Menurutnya, pengesahan perjanjian SOL dapat mengurangi nilai kerugian, dan hal ini akan menjadi kewenangan tim likuidasi yang ditunjuk oleh pemegang saham. 

Ia juga menyarankan pencekalan terhadap pihak-pihak yang diberi peringatan tertulis untuk memastikan kelancaran pemeriksaan dan penyelidikan. Jika AJK benar-benar serius untuk berhasil dengan SOL dan membutuhkan waktu tambahan, seharusnya AJK mengajukan ke Pengadilan Tata Usaha Negara. 

Lebih lanjut Santy mengatakan bahwa jika dasarnya kuat, kemungkinan pengajuan tersebut dapat dikabulkan oleh pengadilan, sehingga dapat dilakukan perbaikan seperti yang dijanjikan. Yang terpenting adalah pihak yang berhutang wajib membayar, dan pihak regulator harus menjamin pengembalian dana kepada nasabah.

Penyelesaian Melalui PKPU

Setelah izin usaha Kresna Life dicabut, Pengamat Asuransi Irvan Rahardjo berpendapat bahwa perusahaan memiliki kesempatan untuk mengajukan Permohonan Penundaan Kewajiban Pembayaran Utang (PKPU) sesuai dengan Undang-Undang Nomor 37 tahun 2004 tentang Kepailitan dan PKPU (UU Kepailitan dan PKPU).

Berdasarkan ketentuan Pasal 222 ayat (2) UU Kepailitan dan PKPU, jika seorang debitur tidak mampu melanjutkan pembayaran utang-utang yang telah jatuh tempo, maka ia memiliki hak untuk mengajukan permohonan penundaan kewajiban pembayaran utang. Hal ini umumnya disebut sebagai PKPU sukarela.

Untuk mengajukan permohonan PKPU secara sukarela, terdapat beberapa syarat yang harus dipenuhi, salah satunya debitur harus memiliki lebih dari satu kreditur, dan hutang-hutangnya sudah jatuh tempo dan dapat ditagih, seperti yang terjadi dalam kasus ini.

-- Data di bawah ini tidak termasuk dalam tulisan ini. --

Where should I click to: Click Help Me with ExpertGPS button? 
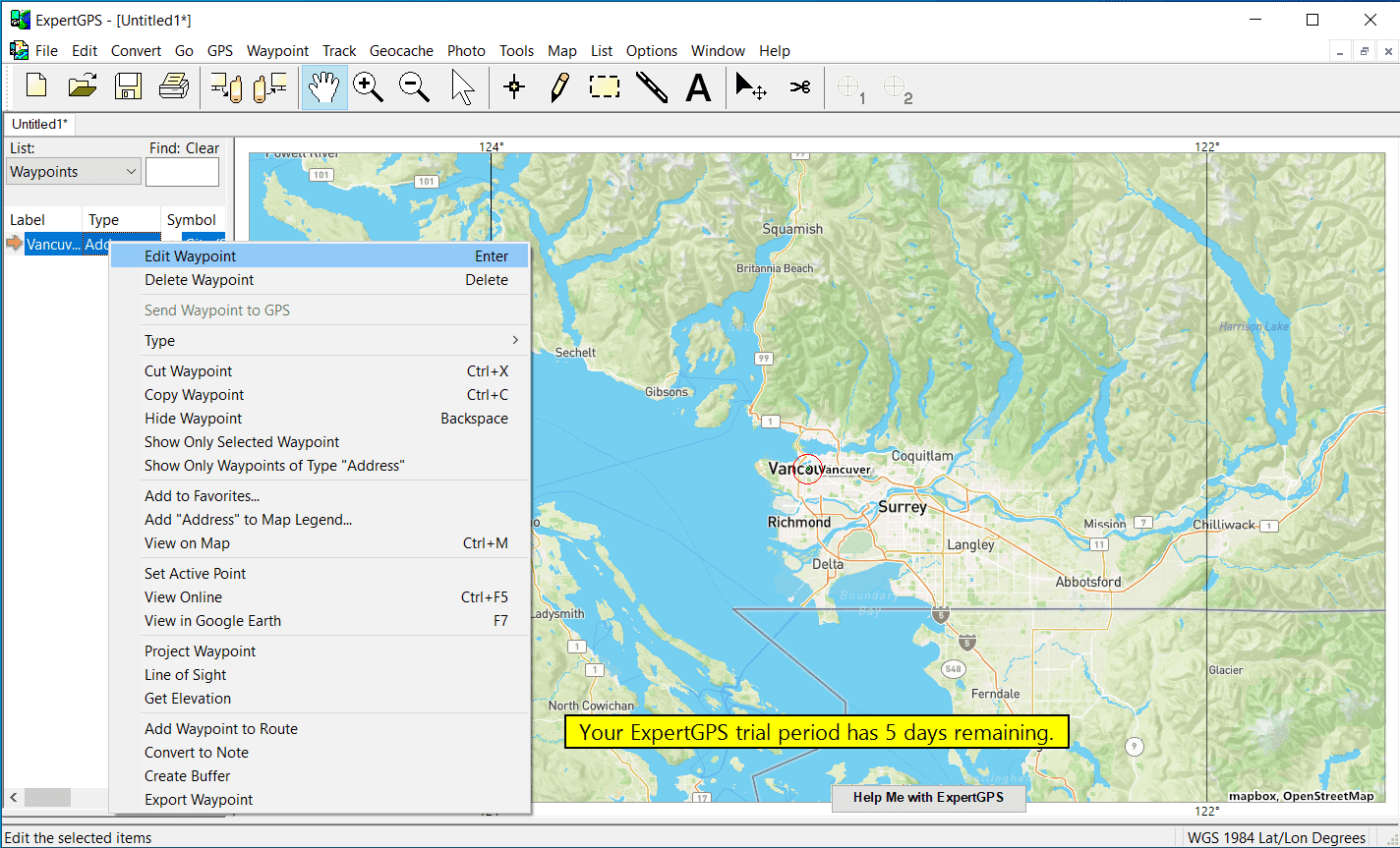pyautogui.click(x=928, y=797)
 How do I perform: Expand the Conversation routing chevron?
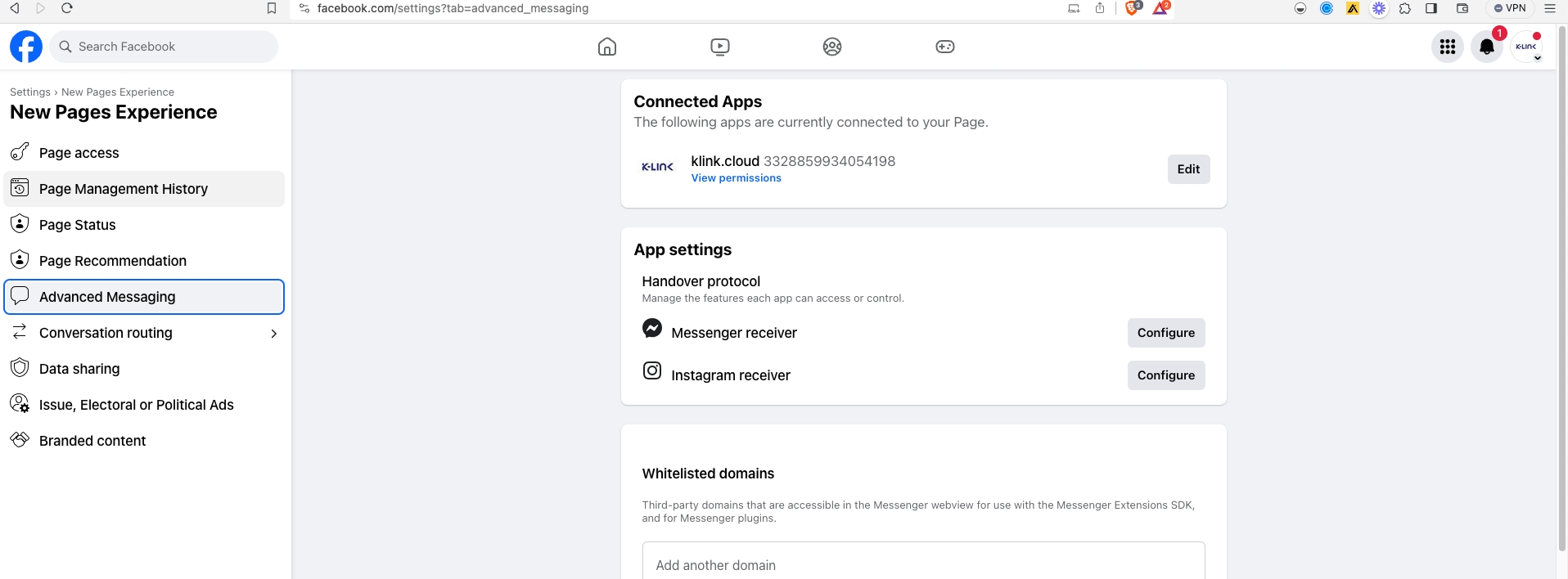(x=273, y=334)
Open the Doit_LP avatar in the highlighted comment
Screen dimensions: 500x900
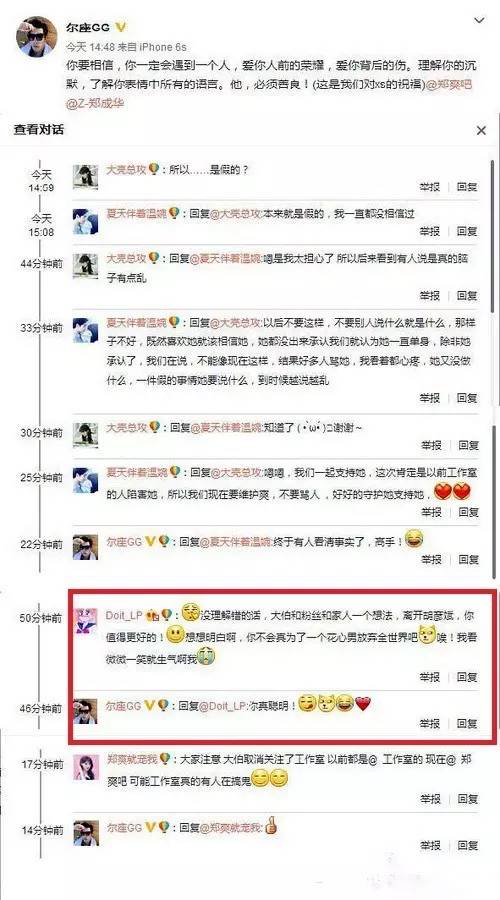click(x=86, y=621)
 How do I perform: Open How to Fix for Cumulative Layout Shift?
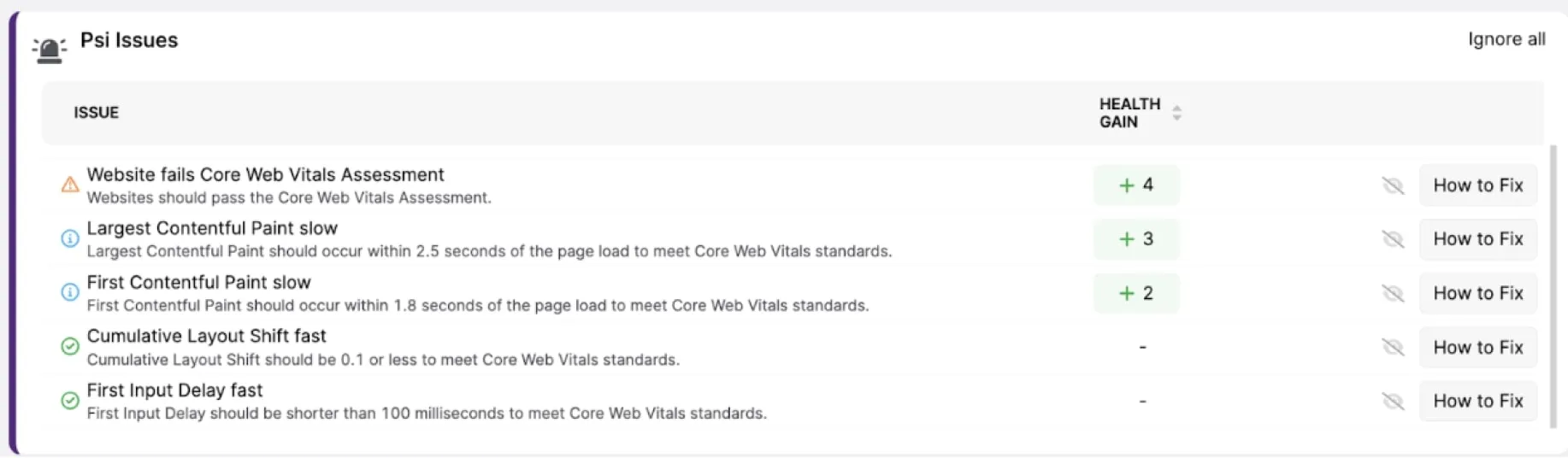click(x=1477, y=347)
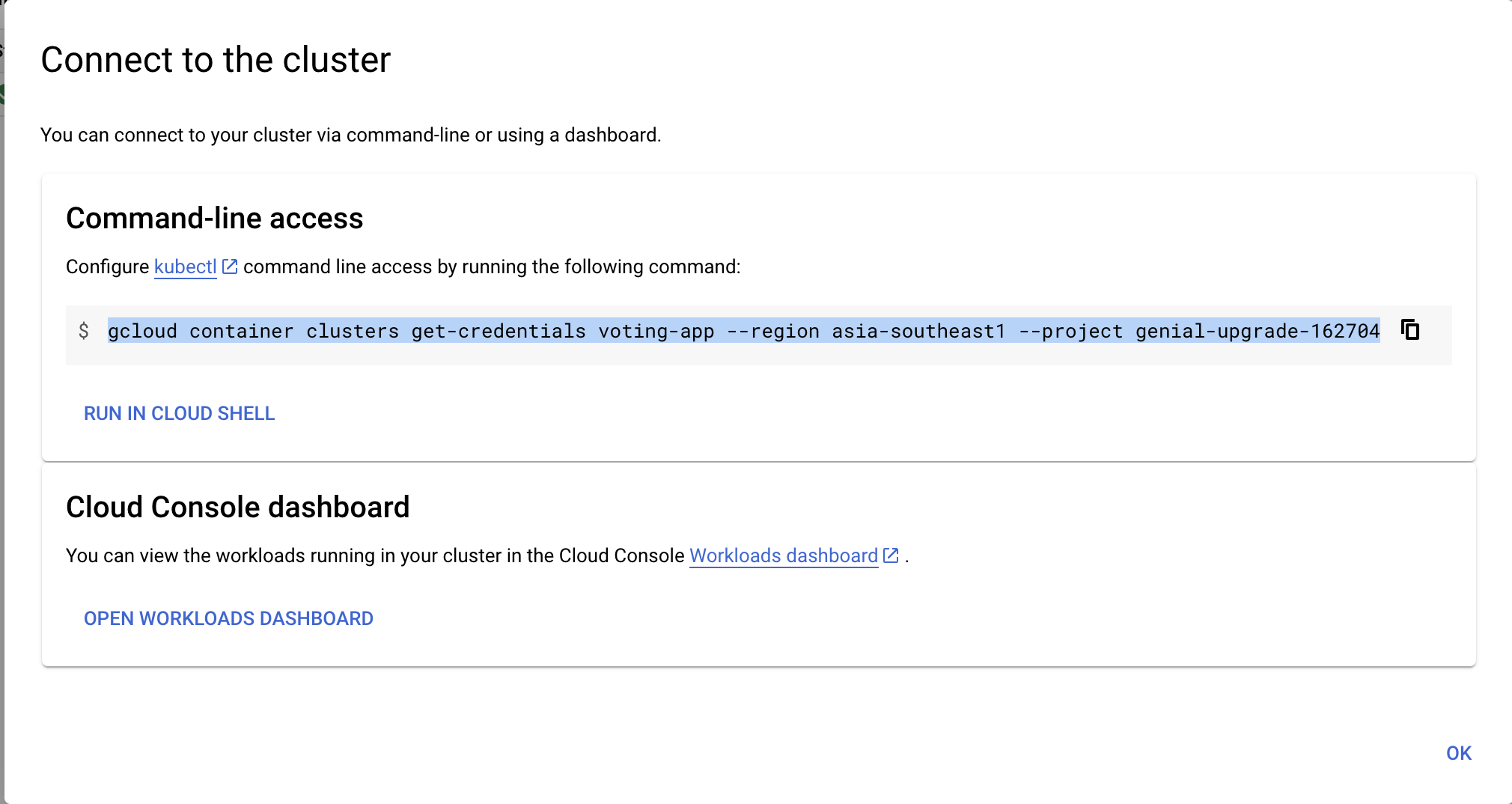1512x804 pixels.
Task: Open Workloads Dashboard button
Action: point(228,618)
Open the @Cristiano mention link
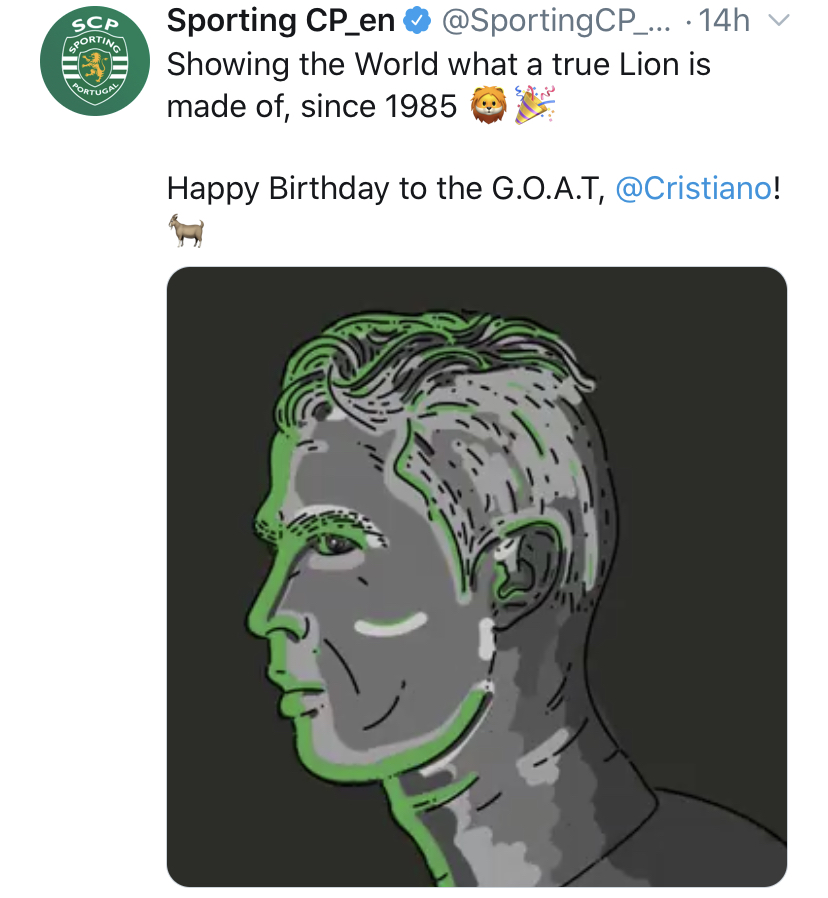This screenshot has width=828, height=898. click(694, 187)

Adapun, menurut Ivan, langkah PKPU ini merupakan solusi yang sederhana dan dalam batas waktu yang ditentukan oleh UU. Ia berharap agar OJK tidak menghalangi pemegang polis dalam mengajukan PKPU, mengingat Kresna Life bukan lagi perusahaan asuransi setelah dicabut izin usahanya. 

Selain itu, Ivan juga berharap OJK tidak menggunakan POJK Nomor 28/POJK.03/2015 Tahun 2015 Tentang Pembubaran, Likuidasi, Dan Kepailitan Perusahaan Asuransi sebagai mekanisme untuk membentuk tim likuidasi melalui RUPS. 

Sebab, kenyataannya para pemegang saham gagal melakukan penyuntikan modal yang diperlukan oleh perusahaan, terlebih lagi dirut perusahaan saat ini berstatus tersangka. 

Menurutnya, langkah OJK yang telah menggunakan Undang-Undang Nomor 4 Tahun 2023 tentang Pengembangan dan Penguatan Sektor Keuangan yang mengedepankan perlindungan konsumen dengan pendekatan restorative justice daripada pemidanaan sebagai upaya terakhir yang digunakan dalam kasus Wanaartha Life patut diapresiasi. 

Namun, Ivan menekankan perlunya menguji keputusan OJK yang memberikan izin kepada nasabah Kresna Life sebagai kreditur untuk mengajukan PKPU sesuai dengan UU Kepailitan dan PKPU serta undang-undang perasuransian.

Sebab, dalam kasus sebelumnya, OJK menghalangi proses PKPU untuk kasus AJB Bumiputera dan Wanaartha Life, yang mengakibatkan ketidakpastian hukum yang masih berlanjut hingga saat ini.